RoseCovered Glasses said...

There are good points in your article. I would like to supplement them with some information:

I am a 2 tour Vietnam Veteran who recently retired after 36 years of working in the Defense Industrial Complex on many of the weapons systems being used by our forces as we speak.

If you are interested in a view of the inside of the Pentagon procurement process from Vietnam to Iraq please check the posting at my blog entitled, “Odyssey of Armaments”

http://rosecoveredglasses.blogspot.com/2006/11/odyssey-of-armaments.html

The Pentagon is a giant, incredibly complex establishment, budgeted in excess of $500B per year. The Rumsfelds, the Administrations and the Congressmen come and go but the real machinery of policy and procurement keeps grinding away, presenting the politicos who arrive with detail and alternatives slanted to perpetuate itself.
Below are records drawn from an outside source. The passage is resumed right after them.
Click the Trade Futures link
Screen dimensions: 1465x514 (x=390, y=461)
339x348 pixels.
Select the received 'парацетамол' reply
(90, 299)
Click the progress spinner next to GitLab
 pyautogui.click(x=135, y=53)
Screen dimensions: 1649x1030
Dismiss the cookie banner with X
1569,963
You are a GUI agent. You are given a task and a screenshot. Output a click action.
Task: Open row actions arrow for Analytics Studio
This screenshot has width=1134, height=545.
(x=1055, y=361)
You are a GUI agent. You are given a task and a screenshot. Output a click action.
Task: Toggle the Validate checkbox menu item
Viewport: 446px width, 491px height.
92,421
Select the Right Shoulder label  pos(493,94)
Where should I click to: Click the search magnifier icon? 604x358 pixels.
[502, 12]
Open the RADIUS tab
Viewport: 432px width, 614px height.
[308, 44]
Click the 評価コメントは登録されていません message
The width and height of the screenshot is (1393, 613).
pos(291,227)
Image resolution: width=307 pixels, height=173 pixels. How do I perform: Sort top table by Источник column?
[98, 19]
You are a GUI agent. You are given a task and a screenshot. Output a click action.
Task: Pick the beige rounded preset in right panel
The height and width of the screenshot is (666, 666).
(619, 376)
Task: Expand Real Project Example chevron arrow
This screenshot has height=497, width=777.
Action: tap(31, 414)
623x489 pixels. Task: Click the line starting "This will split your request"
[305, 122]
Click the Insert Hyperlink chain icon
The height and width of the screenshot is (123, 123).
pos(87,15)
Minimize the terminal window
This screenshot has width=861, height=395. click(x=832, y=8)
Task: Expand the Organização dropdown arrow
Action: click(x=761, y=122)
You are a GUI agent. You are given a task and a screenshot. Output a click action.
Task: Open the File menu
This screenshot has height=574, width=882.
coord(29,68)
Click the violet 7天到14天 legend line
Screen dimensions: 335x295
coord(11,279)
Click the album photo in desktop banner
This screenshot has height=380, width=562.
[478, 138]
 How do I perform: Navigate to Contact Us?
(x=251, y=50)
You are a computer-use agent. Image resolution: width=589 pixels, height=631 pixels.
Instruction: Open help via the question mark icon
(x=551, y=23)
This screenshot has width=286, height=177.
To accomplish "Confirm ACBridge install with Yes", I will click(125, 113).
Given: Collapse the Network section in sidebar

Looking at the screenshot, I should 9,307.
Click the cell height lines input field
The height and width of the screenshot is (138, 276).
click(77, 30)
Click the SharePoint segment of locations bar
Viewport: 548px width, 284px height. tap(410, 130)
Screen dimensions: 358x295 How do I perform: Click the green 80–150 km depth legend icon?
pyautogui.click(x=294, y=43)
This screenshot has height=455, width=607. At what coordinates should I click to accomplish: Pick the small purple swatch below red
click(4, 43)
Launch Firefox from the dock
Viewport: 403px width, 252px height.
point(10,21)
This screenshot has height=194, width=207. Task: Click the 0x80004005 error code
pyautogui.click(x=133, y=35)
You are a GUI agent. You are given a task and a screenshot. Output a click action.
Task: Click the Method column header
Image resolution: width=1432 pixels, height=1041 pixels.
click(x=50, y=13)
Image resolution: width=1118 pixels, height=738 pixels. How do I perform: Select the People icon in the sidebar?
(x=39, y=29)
How can any newcomer, be he a President, a Congressman or even the new Sec. Def.Mr. Gates, understand such complexity, particularly if heretofore he has not had the clearance to get the full details?

Answer- he can’t. Therefore he accepts the alternatives provided by the career establishment that never goes away and he hopes he makes the right choices. Or he is influenced by a lobbyist or two representing companies in his district or special interest groups.

From a practical standpoint, policy and war decisions are made far below the levels of the talking heads who take the heat or the credit for the results.

This situation is unfortunate but it is absolute fact. Take it from one who has been to war and worked in the establishment.

This giant policy making and war machine will eventually come apart and have to be put back together to operate smaller, leaner and on less fuel. But that won’t happen until it hits a brick wall at high speed.

We will then have to run a Volkswagen instead of a Caddy and get along somehow. We better start practicing now and get off our high horse. Our golden aura in the world is beginning to dull from arrogance.